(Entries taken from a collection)
┄┄┄┄┄┄

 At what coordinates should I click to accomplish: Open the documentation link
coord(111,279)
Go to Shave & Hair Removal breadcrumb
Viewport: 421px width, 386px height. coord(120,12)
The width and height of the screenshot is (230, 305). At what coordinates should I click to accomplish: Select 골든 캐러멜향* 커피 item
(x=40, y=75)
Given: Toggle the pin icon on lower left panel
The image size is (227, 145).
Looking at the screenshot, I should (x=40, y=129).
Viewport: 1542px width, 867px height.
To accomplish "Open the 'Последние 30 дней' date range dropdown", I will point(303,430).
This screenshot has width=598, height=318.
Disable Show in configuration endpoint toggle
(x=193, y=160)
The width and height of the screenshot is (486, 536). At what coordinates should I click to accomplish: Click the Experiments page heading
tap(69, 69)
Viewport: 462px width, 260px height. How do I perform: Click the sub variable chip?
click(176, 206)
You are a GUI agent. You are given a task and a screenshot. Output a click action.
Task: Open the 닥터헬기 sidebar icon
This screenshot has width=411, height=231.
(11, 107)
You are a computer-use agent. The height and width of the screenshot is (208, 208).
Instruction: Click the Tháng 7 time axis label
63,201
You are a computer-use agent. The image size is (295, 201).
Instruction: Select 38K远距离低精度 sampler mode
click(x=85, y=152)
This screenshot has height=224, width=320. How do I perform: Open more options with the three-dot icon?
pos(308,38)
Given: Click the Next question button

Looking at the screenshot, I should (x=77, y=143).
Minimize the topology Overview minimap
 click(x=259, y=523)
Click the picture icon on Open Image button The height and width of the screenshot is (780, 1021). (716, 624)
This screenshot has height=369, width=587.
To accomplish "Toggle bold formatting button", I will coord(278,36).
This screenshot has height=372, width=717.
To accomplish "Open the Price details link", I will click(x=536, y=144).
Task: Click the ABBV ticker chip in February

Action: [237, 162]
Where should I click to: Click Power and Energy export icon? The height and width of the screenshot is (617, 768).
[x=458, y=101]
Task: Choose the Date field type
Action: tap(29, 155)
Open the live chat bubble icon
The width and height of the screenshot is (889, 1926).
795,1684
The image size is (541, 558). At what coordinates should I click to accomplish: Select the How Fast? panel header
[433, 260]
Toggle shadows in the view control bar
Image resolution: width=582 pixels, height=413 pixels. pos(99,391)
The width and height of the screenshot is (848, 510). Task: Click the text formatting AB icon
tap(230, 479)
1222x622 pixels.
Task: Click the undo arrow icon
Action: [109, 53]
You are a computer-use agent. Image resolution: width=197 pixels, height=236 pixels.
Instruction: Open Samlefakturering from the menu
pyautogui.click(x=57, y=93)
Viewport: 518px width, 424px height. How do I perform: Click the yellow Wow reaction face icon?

┄┄┄┄┄┄

_WORK TASK_
Report the number of lines above containing the string "will" as your sole answer.

_EXERCISE RESULT_
3